The major limitation of our study is the potential bias introduced by the selection of study states from which county data were drawn. We removed states from the analysis where needed data were not available either because the state did not participate in HCUP, the timing of their participation in HCUP was too recent, or the timing of the passage of smoke-free laws in the state was too recent or long ago. To the extent that omitted factors related to variation in county asthma discharges are also related to the exclusion of states (and their counties) from our sample, our results may be biased.

Only 49% of the US population lives in a location where smoke-free laws are in force in all bars, restaurants, and workplaces [28]. As of April 2011, 2,919 (93%) of 3,144 US counties (or county equivalents in the ANRF database) had no workplace 100% smoke-free laws in force, while 2,996 (95%) had no 100% smoke-free laws in bars and 2,918 (or 93%) had no 100% smoke-free laws in restaurants.
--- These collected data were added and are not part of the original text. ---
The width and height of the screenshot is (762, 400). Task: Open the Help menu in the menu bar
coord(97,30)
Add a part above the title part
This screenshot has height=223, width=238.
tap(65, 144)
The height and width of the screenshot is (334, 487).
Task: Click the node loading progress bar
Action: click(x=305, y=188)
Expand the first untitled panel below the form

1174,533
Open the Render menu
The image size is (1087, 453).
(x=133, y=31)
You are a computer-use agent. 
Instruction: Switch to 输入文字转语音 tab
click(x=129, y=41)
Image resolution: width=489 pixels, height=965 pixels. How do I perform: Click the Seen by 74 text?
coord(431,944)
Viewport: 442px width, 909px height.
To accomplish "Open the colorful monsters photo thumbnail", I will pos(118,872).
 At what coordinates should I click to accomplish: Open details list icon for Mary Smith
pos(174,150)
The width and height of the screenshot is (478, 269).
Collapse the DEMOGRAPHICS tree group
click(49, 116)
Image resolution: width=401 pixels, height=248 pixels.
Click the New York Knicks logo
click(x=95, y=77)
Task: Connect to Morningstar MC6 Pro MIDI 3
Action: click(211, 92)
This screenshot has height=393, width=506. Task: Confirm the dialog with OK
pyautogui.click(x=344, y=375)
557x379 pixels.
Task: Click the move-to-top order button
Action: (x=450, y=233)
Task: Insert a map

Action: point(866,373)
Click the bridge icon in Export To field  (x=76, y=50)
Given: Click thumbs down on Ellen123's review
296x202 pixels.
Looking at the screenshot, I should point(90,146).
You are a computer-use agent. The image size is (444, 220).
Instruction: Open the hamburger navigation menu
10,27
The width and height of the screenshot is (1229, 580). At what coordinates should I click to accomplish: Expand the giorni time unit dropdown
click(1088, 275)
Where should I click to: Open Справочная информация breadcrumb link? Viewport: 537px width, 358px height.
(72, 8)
Clearly, opportunities to further reduce SHS exist through changes in county smoking laws.

This study suggests that further gains in preventable asthma-related illness in the US are more likely to be made by focusing on antismoking laws in bars or restaurants rather than nonhospitality workplaces. Assuming these results can be generalized to all US counties in our study that did not have bar or restaurant smoke-free laws in place, we estimate that an additional 467 asthma-related hospital discharges could have been averted per year.

Disclosure

An earlier version of this work was presented as a poster at the 2014 Academy Health Annual Research Meeting in San Diego, CA, USA.

Conflicts of Interest

The authors declare that there are no conflicts of interest regarding the publication of this paper. Financial support for data acquisition was provided by the Georgia Health Policy Center, Andrew Young School of Policy Studies, Georgia State University.